• DOCUMENT SECTION
The Ibo ways faded through the novel, arriving at a head in Part Two, bringing the downfall of Okonkwo. There are signs in the novel of the changing mentality and questioning of Ibo ways, such as the abandonment of twins in the forest, by members of the community. During a discussion between Obierika and Okonkwo regarding the inconveniences of the ozo title, Obierika brought up that the title had lost value in other villages. Okonkwo became offended by Obierika’s joking saying “ ‘I think it is good that our clan holds the ozo title in high esteem… In those other clans you speak of, ozo is so low that every beggar takes it’ ’’ (67). Okonkwo’s wording is key. Unoka was a beggar, was a valueless person to Okonkwo, and he held no titles in Umuofia society. If a beggar were allowed to take a title in Umuofia, it would disrupt the foundation on which Okonkwo had built and led his life; it foreshadowed Okonkwo’s reaction to the larger events of the end of the novel.
When Okonkwo accidentally killed another member of Umuofia during a funeral ceremony, he made no argument about the seven years of banishment that was the standard punishment though it did pain him to leave. After Okonkwo and his family leave, Obierika, who is described as “a man who thought about things” (117) mourned the loss of Okonkwo and questioned the reasoning behind the punishment for an inadvertent crime such as Okonkwo committed. This implies that Okonkwo does not think about the traditions he follows; in fact, he does not think about them so long as they continue to sustain his internalized hatred of everything his father stood for.

• EXERCISE TASKS
A. Retype the stretch of the passage on Okonkwo from "When Okonkwo accidentally" through "father stood for.".
B. In the passage on Okonkwo, how long was the banishment that served as the standard punishment for Okonkwo's accidental killing?
C. Shorten the paragraph of the passage on Okonkwo that begins "When Okonkwo accidentally killed," keeping its main facts.

• RECORDS SUPPLIED
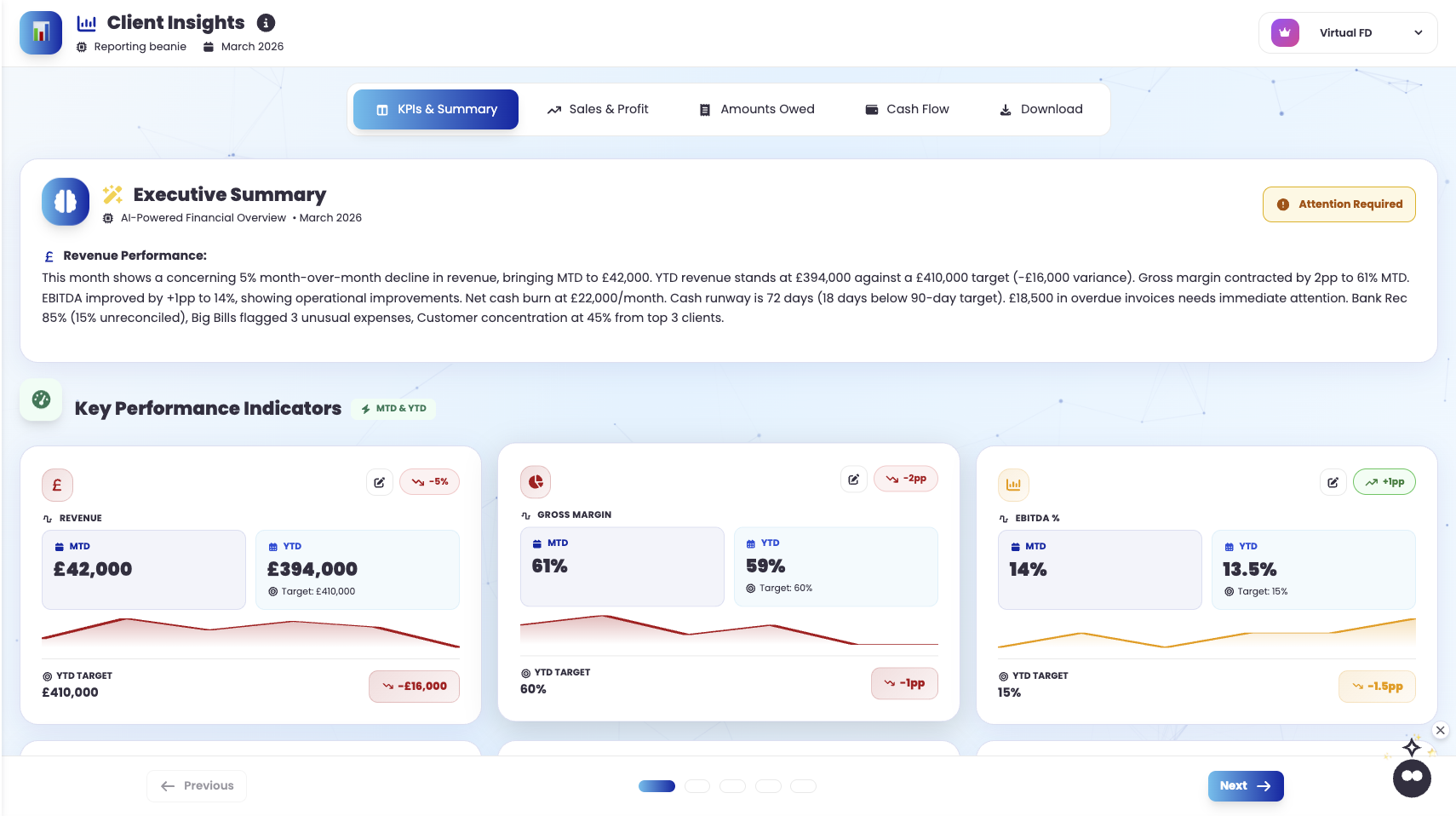This screenshot has height=816, width=1456.
Task: Click the Attention Required badge
Action: tap(1338, 204)
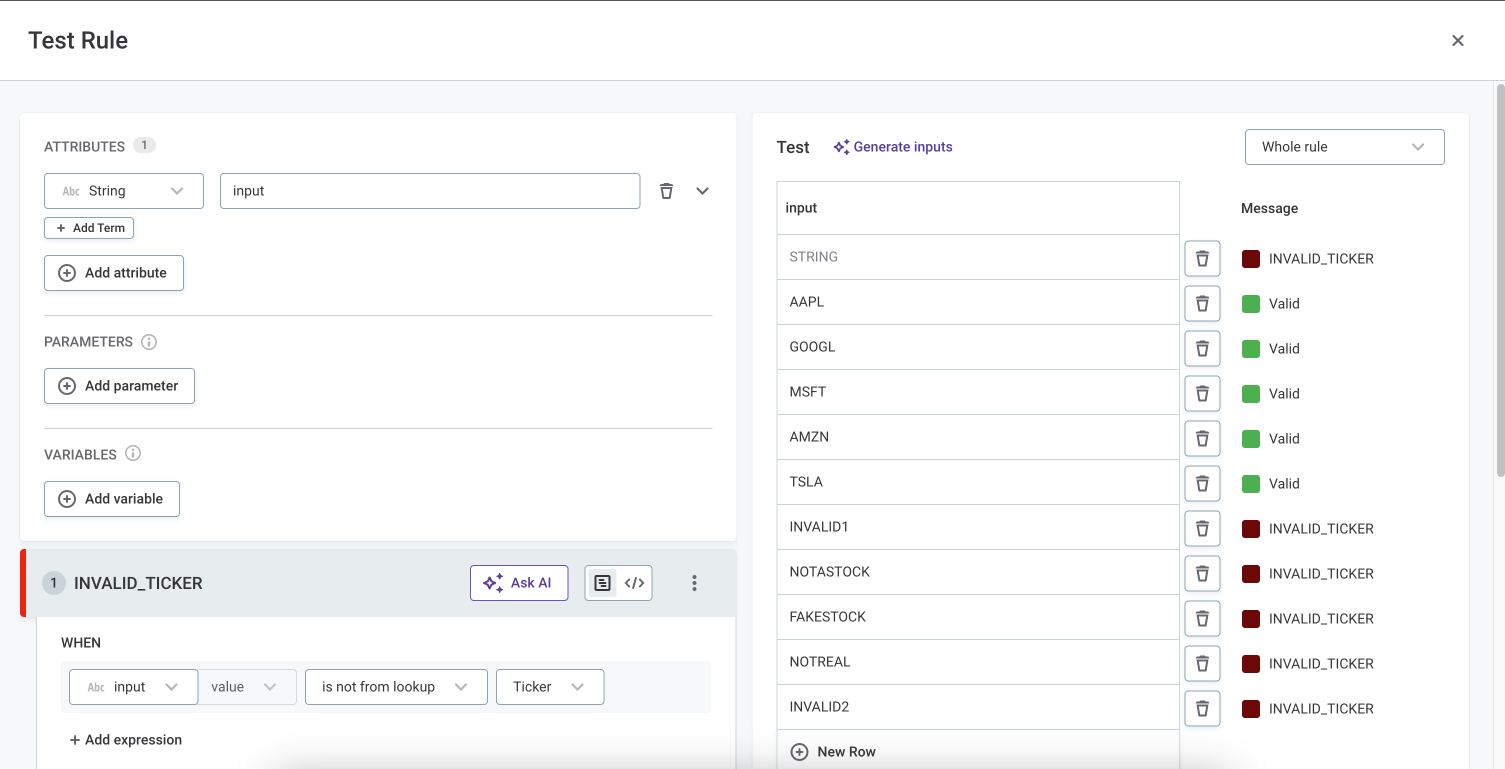Viewport: 1505px width, 769px height.
Task: Click the attribute name input field
Action: (429, 191)
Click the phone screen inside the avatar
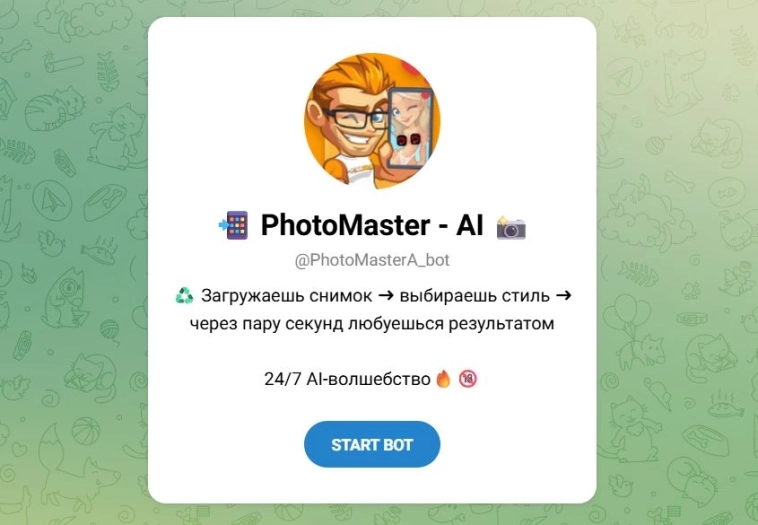Viewport: 758px width, 525px height. pyautogui.click(x=410, y=128)
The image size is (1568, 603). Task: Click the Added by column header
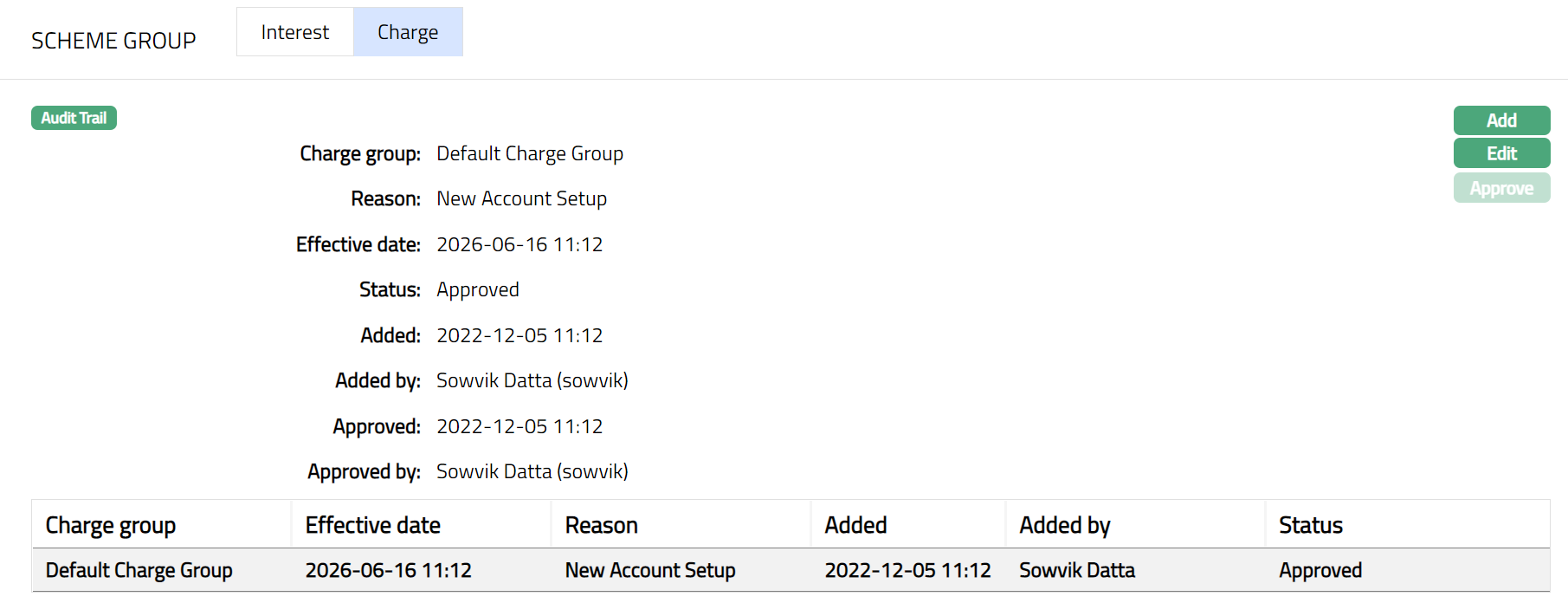click(1064, 525)
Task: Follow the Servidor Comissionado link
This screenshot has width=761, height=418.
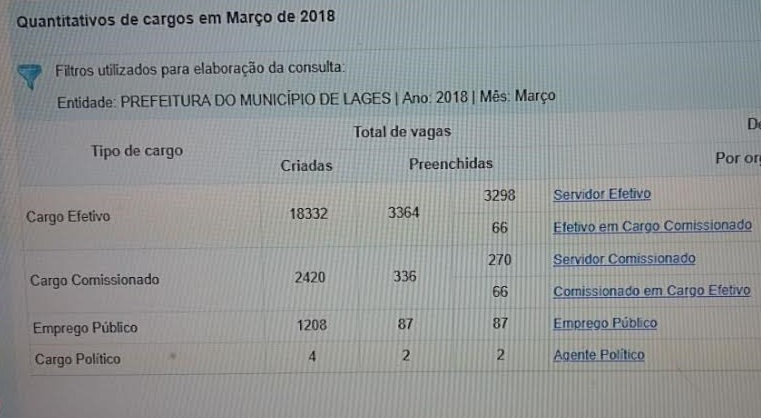Action: (624, 259)
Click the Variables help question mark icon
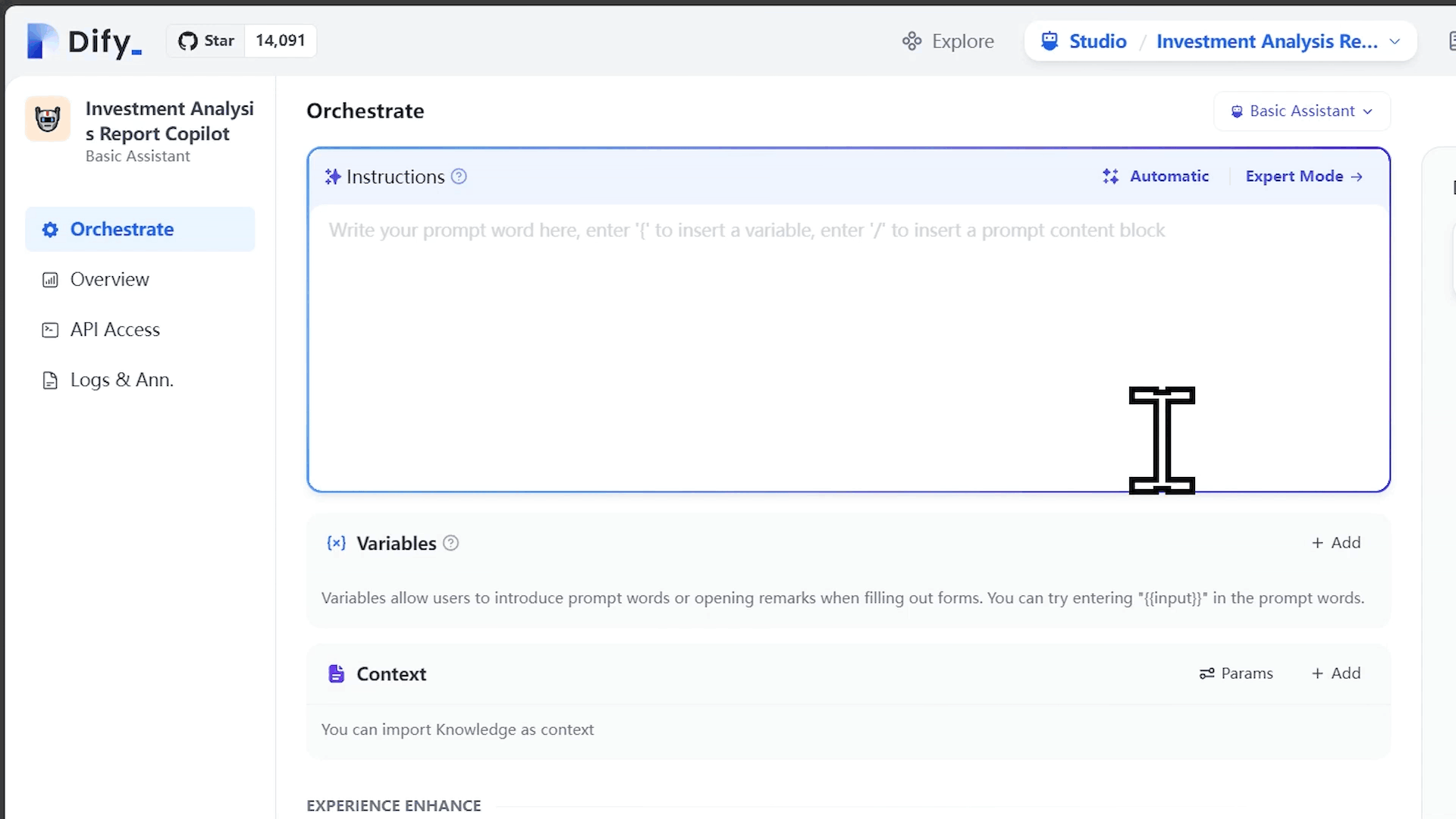The height and width of the screenshot is (819, 1456). coord(450,543)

• SOLUTION SET
A.
When Okonkwo accidentally killed another member of Umuofia during a funeral ceremony, he made no argument about the seven years of banishment that was the standard punishment though it did pain him to leave. After Okonkwo and his family leave, Obierika, who is described as “a man who thought about things” (117) mourned the loss of Okonkwo and questioned the reasoning behind the punishment for an inadvertent crime such as Okonkwo committed. This implies that Okonkwo does not think about the traditions he follows; in fact, he does not think about them so long as they continue to sustain his internalized hatred of everything his father stood for.

B. Seven years.

C. After accidentally killing a member of Umuofia at a funeral ceremony, Okonkwo accepted the standard seven-year banishment without argument, though leaving pained him. Once he and his family left, Obierika, "a man who thought about things" (117), mourned his loss and questioned why an inadvertent crime drew such a punishment. This implies that Okonkwo does not think about the traditions he follows, as long as they keep sustaining his internalized hatred of everything his father stood for.